When you have a growth mindset, you see mistakes and setbacks as opportunities to learn, and you embrace the flawed nature of humans in general. This makes you more compassionate toward yourself as you continue on your journey toward evolution.
A growth mindset helps you to be more persistent in overcoming obstacles, which leaves more time to focus on your needs. A growth mindset embraces the fact that you have cognitive, physical, and emotional needs and continues to strive to find ways to meet those.
Meditation is a daily habit that can help you keep in touch with your needs, let go of what is not important in your life, and spend a little time each day on self-care. Learning to meditate, then engaging in even just a few minutes of practice each day can lower your stress, help you feel better prepared to tackle problems, and relieve the anxiety that often comes with handling your own needs as well as those of others.
Meditation is all about learning to be more aware of yourself and your needs. Learning to meditate daily, whether as part of a morning or evening routine, can help you stay in touch with how well you are meeting your own needs and whether or not you need to spend more energy on self-care.
Take Regular Breaks
Everyone needs a break now and then. Learning to balance all your needs along with your commitments and other responsibilities can be tricky, especially when you do not give yourself time to rest and reflect on what you need. Taking regular breaks is essential for checking in with yourself, giving yourself the opportunity to evaluate what is working and what needs adjustment.
Whether you actually travel anywhere or not, taking vacation days or time off work is important for extending rejuvenation and reflection.

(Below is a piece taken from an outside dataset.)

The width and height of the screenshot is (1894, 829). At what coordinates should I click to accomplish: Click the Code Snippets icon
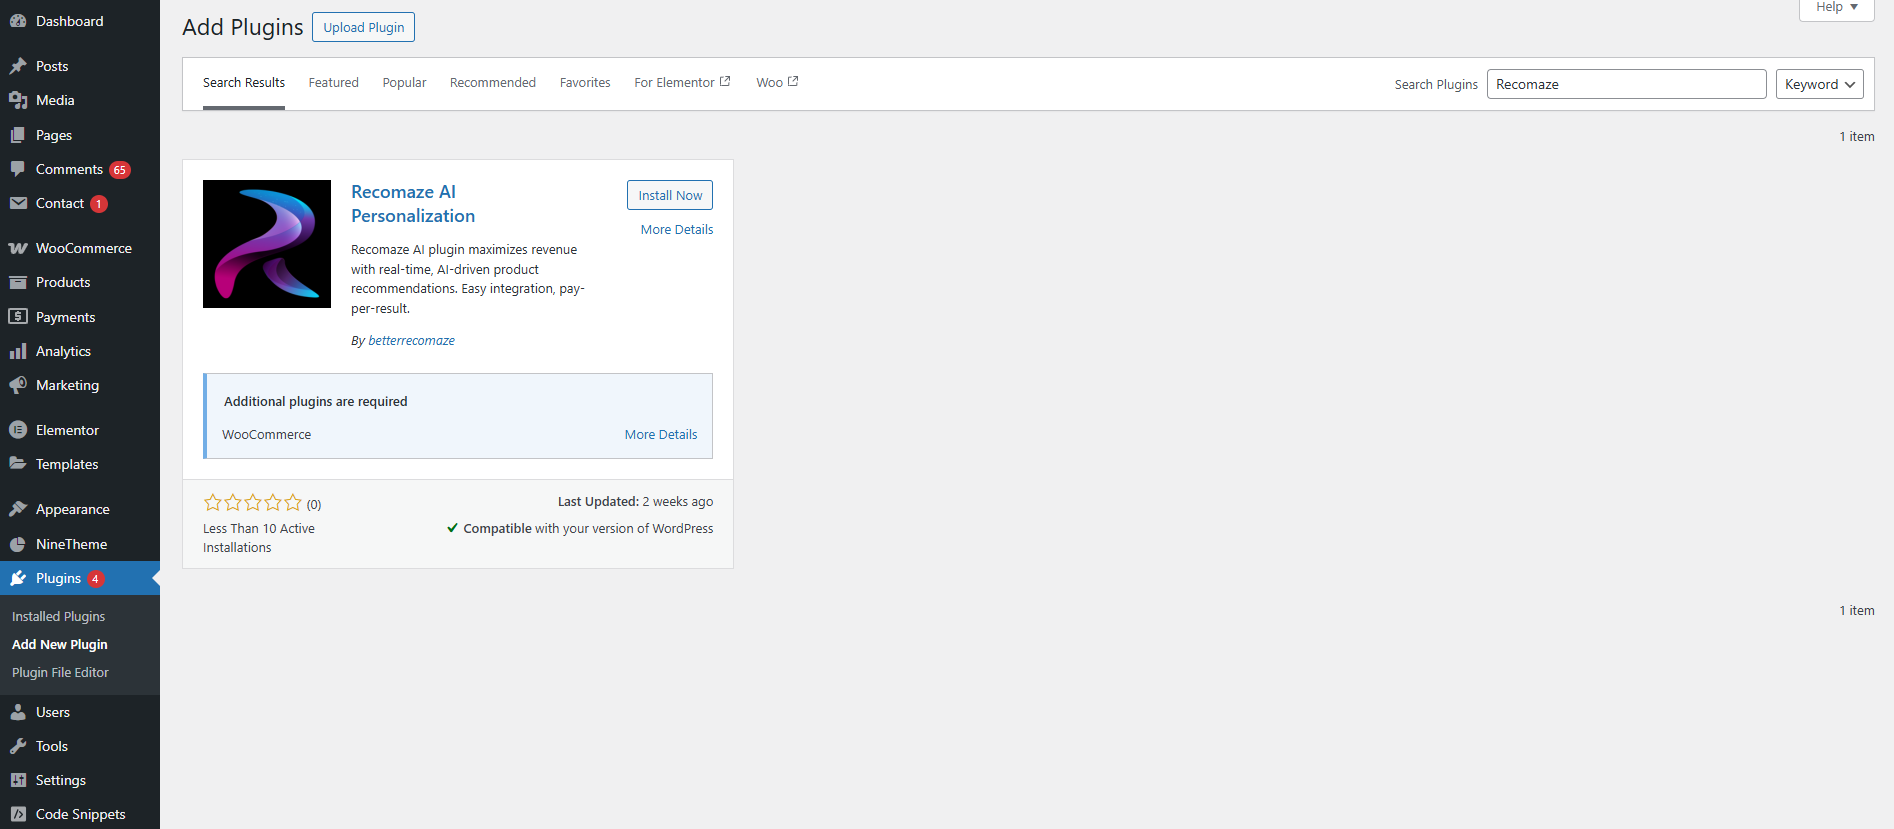[x=18, y=814]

Longer breaks allow you to thoroughly unplug from the day-to-day responsibilities and evaluate whether your needs are being met in every way necessary.

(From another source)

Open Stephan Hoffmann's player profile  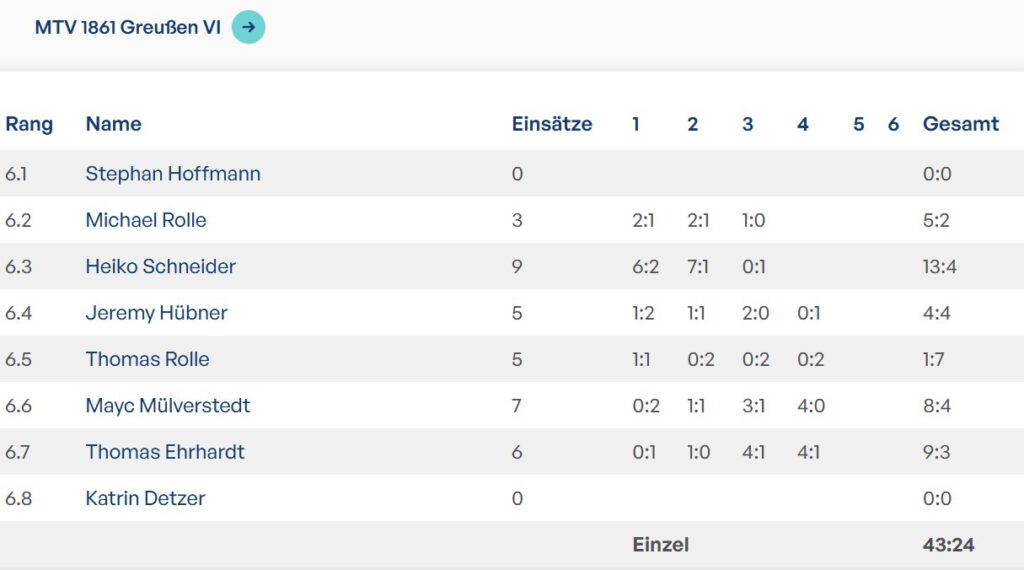[x=173, y=174]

Breaks allow you to return to life with more energy and focus. Taking a breather can help you avoid making mistakes but also check in with yourself now and then to be sure you are still on track.
Mindfulness is a habit of mind whereby you are giving all of your attention to your present moment. Mindfulness also means accepting your present without judgment. When you learn to practice mindfulness each day, you learn to focus more on what is happening in your life and less on worrying about what else you should be doing or what happened in the past. Mindfulness practices help you stay on top of your needs and ensure you are focusing on what is really important in your life.

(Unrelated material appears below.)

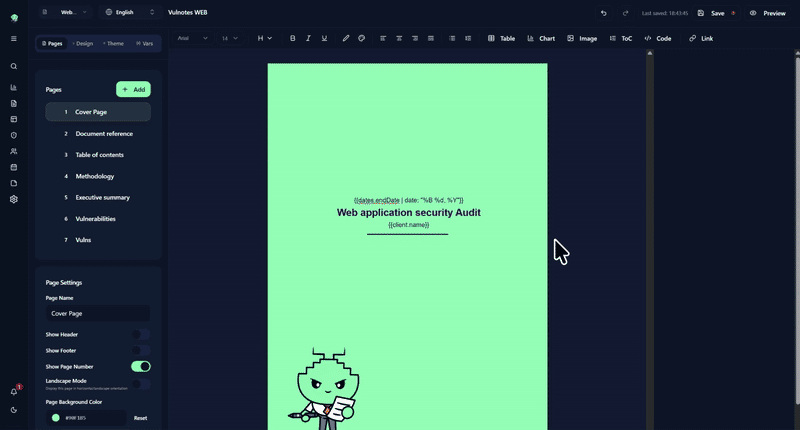Expand the Arial font family dropdown
Image resolution: width=800 pixels, height=430 pixels.
coord(192,38)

Surround Yourself With Positivity
Avoiding the company of toxic or negative people who are not good at focusing on their own needs will help you to stay on track when addressing yours. If everyone in your office is a workaholic who continually neglects their own needs for the good of “work,” you are much more likely to adopt these behaviors, too. When everyone in your social circle has these unhealthy habits, you will, too.
Surround yourself with positive people who respect your need to take care of yourself. Seek out friends who can help you stay on track and will call you out when they see unhealthy behaviors creeping back in. You need advocates for your efforts to focus on yourself, and your support network should be on your side.
Every day, stop and take stock of what is really good in your life. For what are you grateful? Pinpointing where your appreciation lies each day can help you stay focused on cultivating more of that joy and happiness while leaving the negative thoughts and fears behind you.
We all have needs in this world. Your basic needs, like food, shelter, and water, are vital. But your emotional and spiritual needs are equally essential to living a happy, healthy life. Learning first to find your needs and then spending time each day making sure your needs are being met is the key to living a balanced, healthy life.
Daily focus on your needs does not have to be difficult and should never be considered selfish or an indulgence. Spending just a few minutes each morning meditating, taking breaks throughout your day to regroup, and learning to practice mindfulness and gratitude are just a few of the many ways you can learn how to focus on yourself and not others’ needs in your everyday life.